Collected data:
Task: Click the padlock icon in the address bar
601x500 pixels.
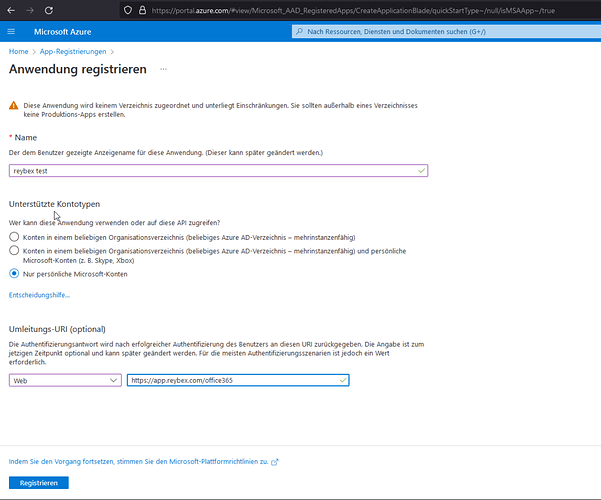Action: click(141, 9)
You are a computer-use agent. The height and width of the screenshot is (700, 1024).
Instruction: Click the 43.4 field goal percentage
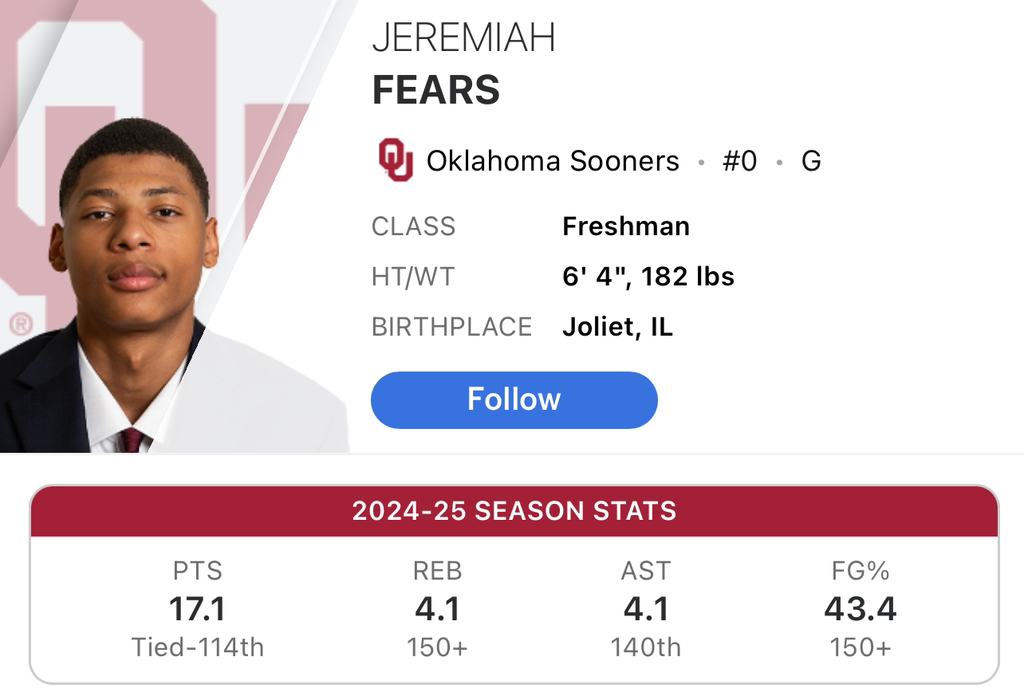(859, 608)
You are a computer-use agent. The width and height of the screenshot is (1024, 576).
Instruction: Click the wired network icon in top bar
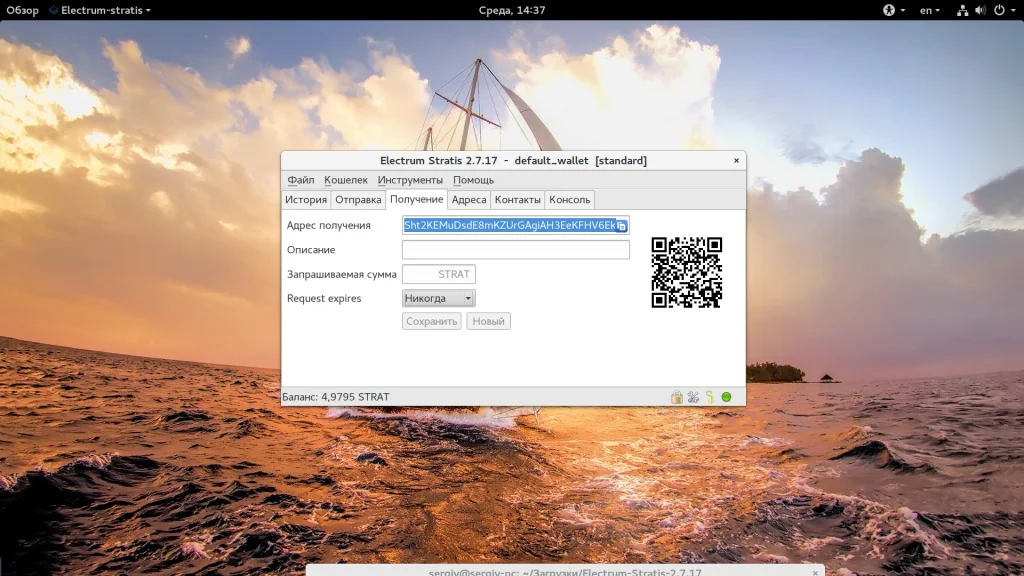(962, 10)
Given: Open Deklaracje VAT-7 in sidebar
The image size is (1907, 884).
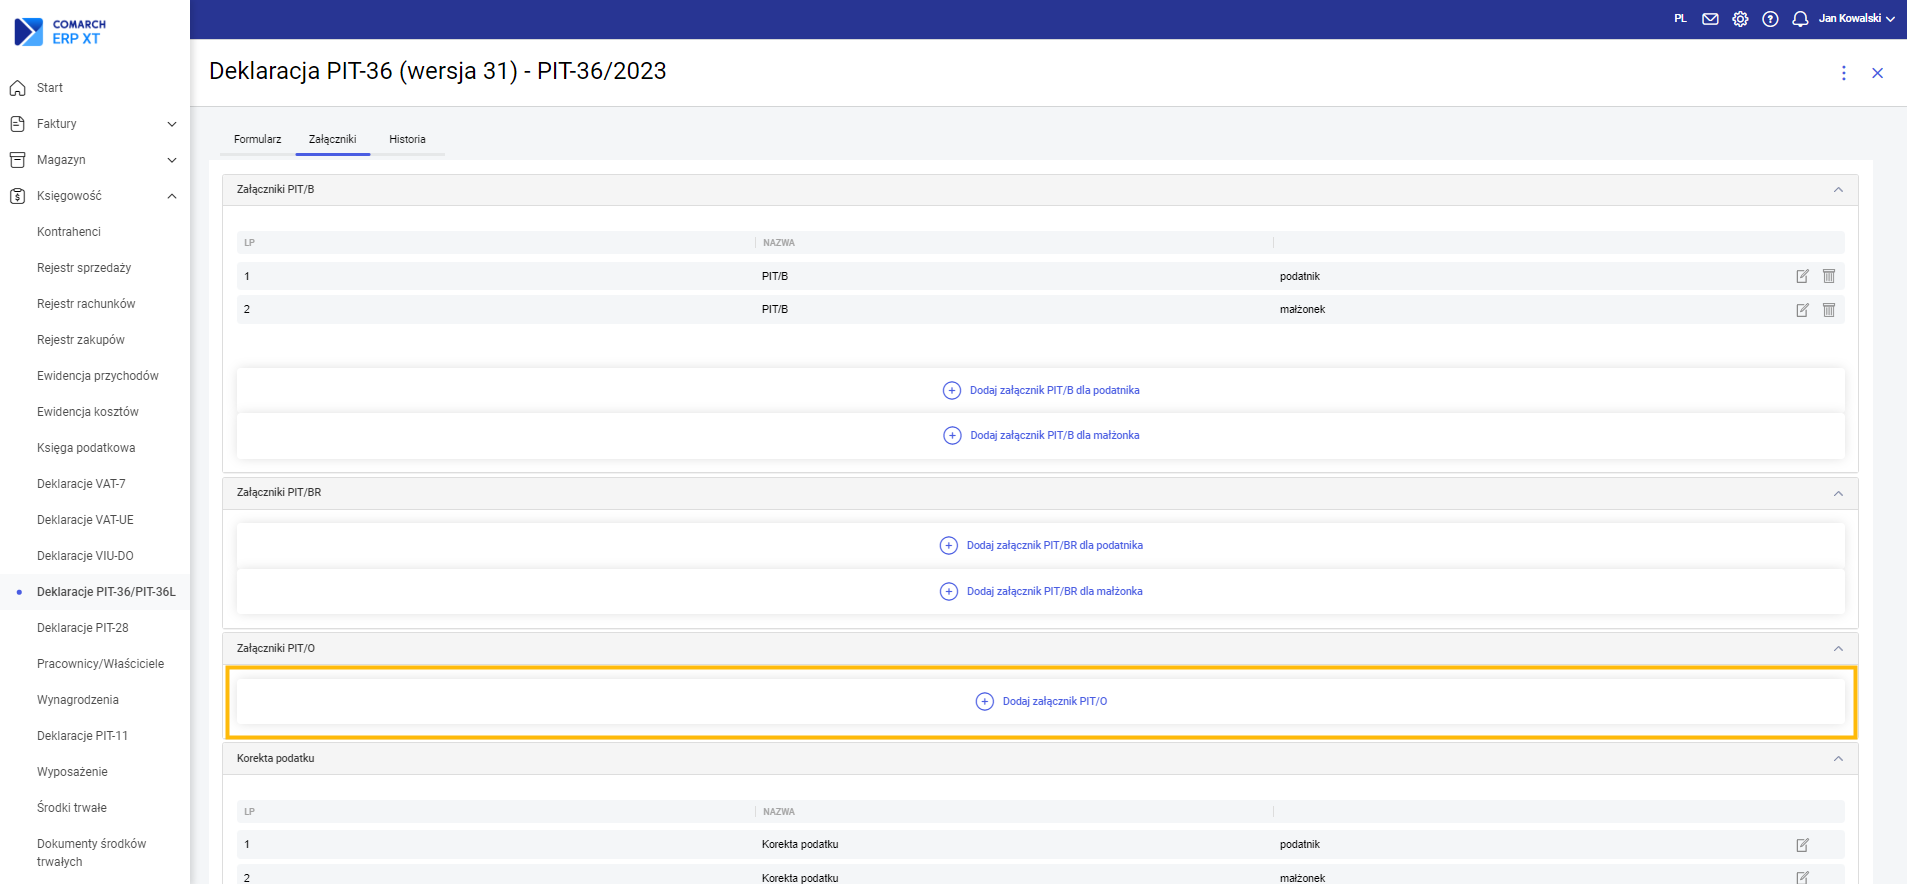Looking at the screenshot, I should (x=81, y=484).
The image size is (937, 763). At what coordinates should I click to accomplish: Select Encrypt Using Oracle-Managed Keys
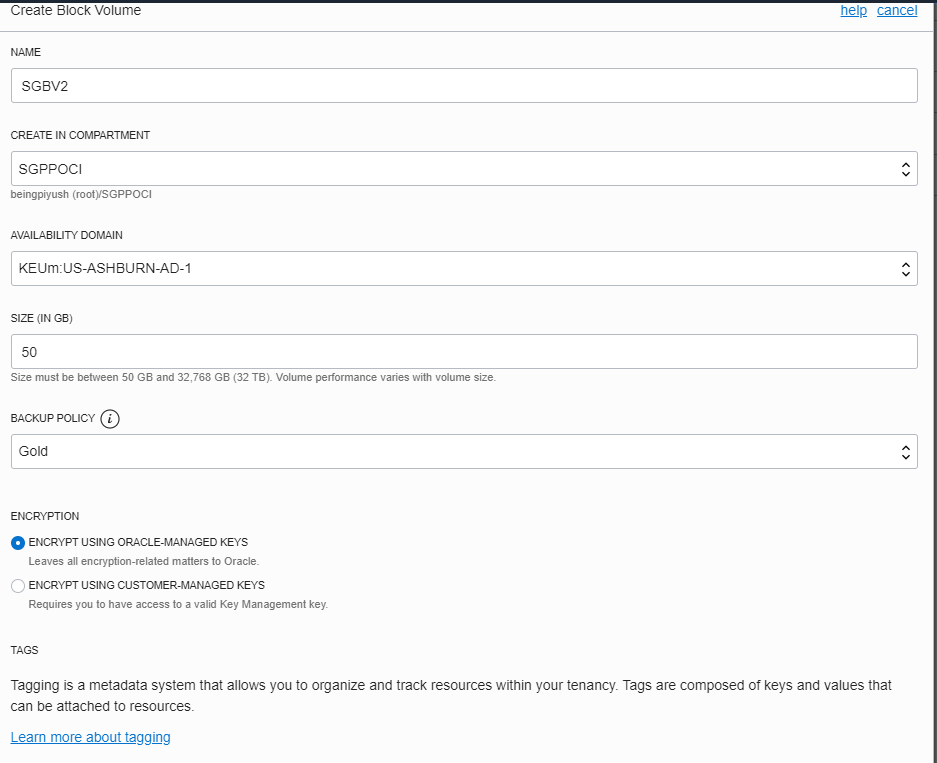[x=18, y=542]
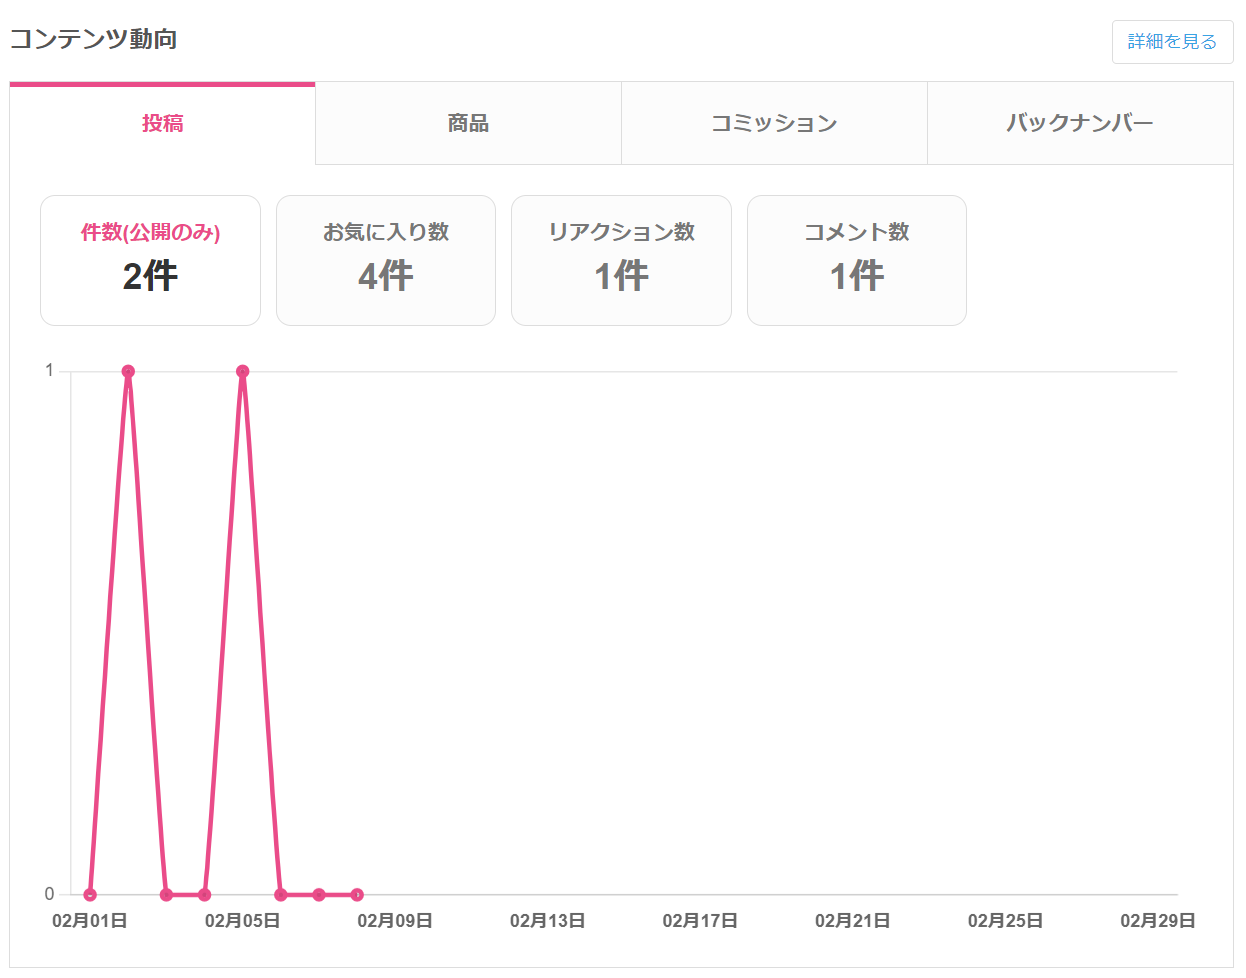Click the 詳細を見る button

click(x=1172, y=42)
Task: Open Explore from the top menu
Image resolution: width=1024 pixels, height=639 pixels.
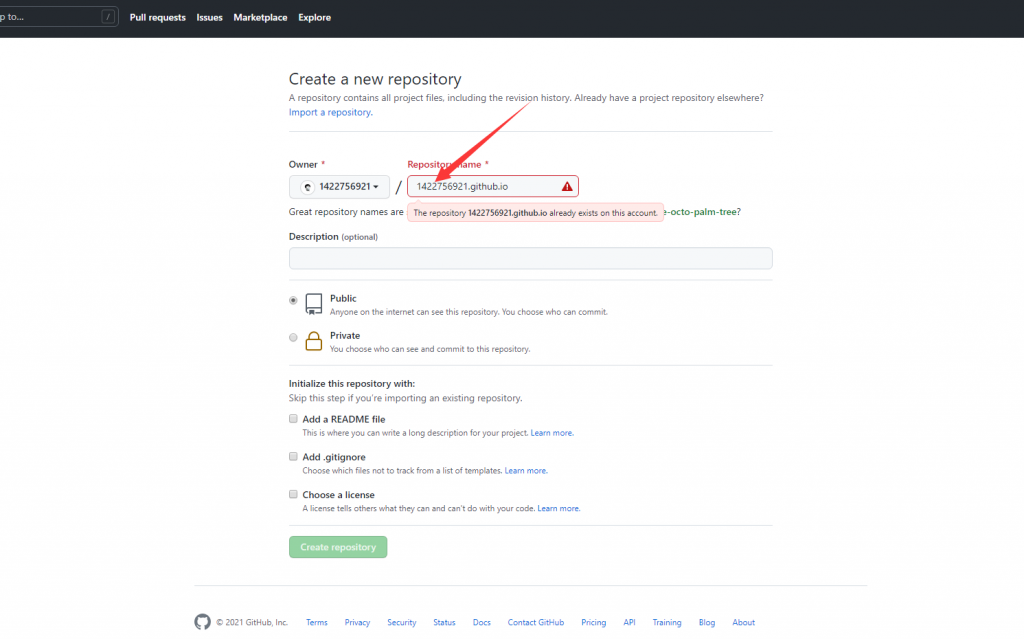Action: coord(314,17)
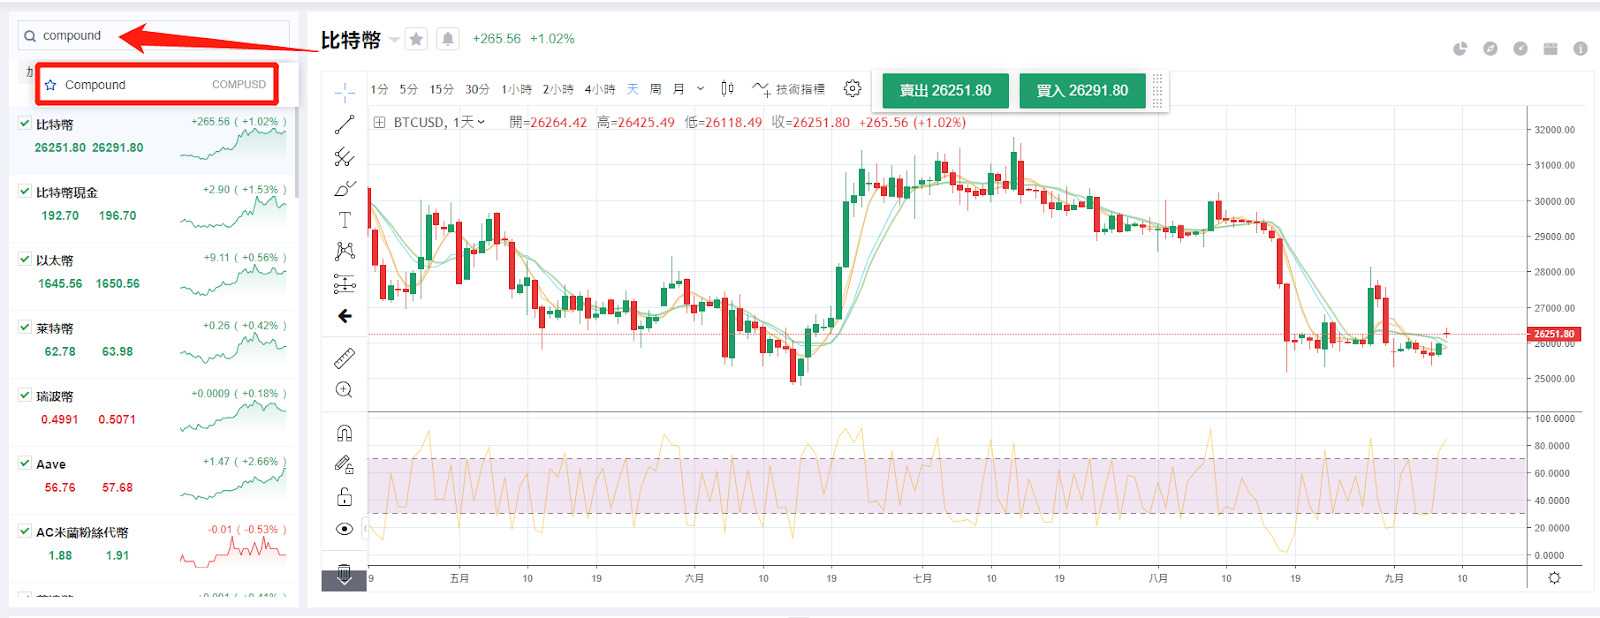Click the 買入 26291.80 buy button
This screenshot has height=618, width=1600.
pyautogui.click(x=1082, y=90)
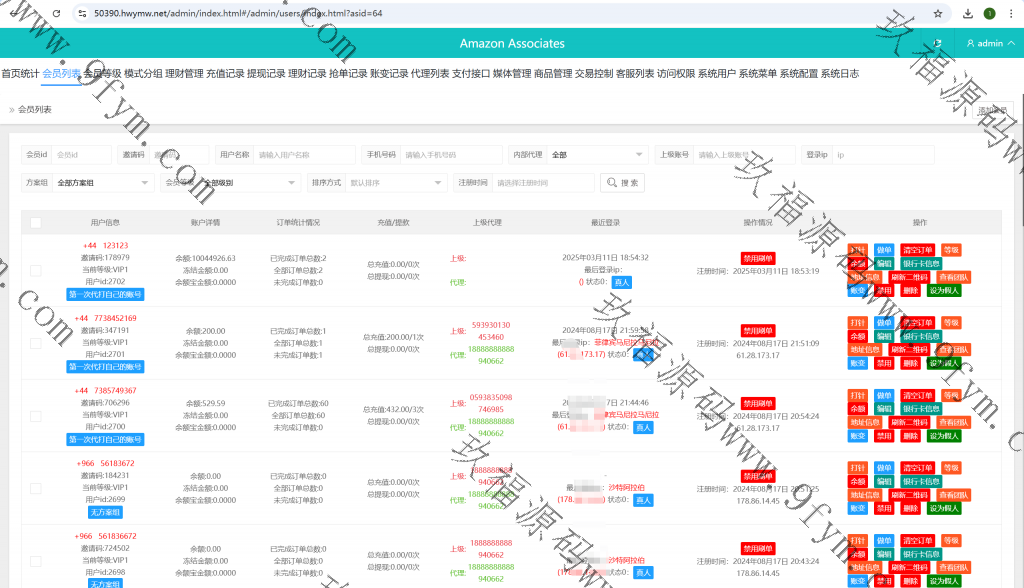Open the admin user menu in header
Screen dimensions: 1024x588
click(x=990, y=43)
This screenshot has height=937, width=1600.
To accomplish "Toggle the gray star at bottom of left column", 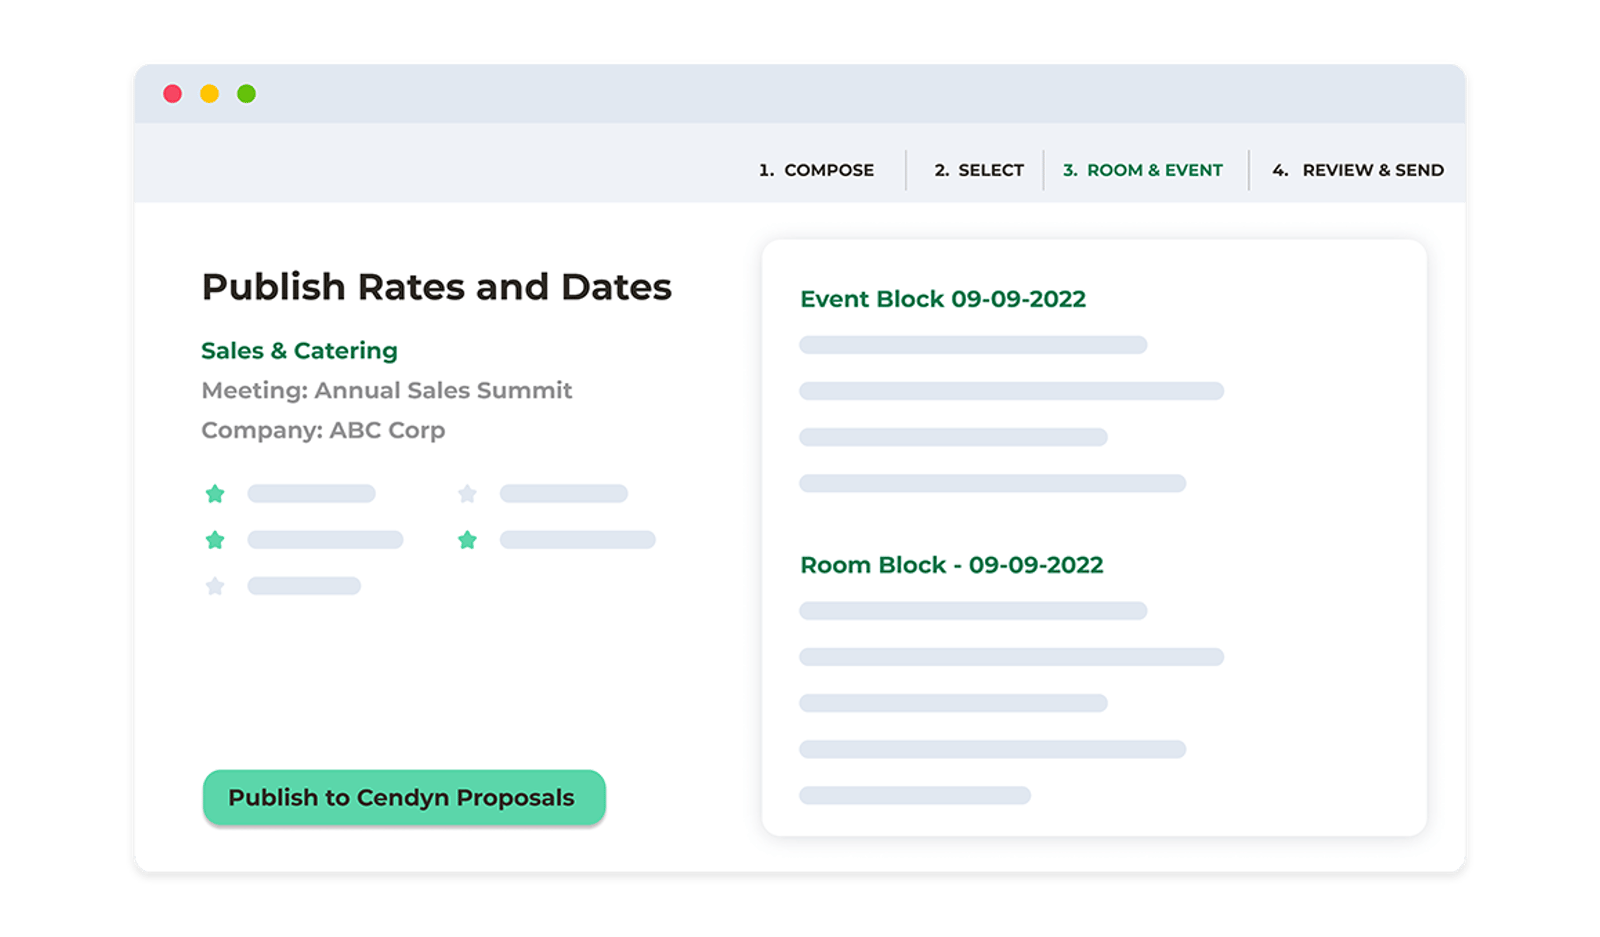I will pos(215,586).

**What you should do:**
Using only the data above, copy out the lines that include the word "Task".

**Reply:**
Task: Click the padlock icon in the address bar
Task: Open Explore from the top menu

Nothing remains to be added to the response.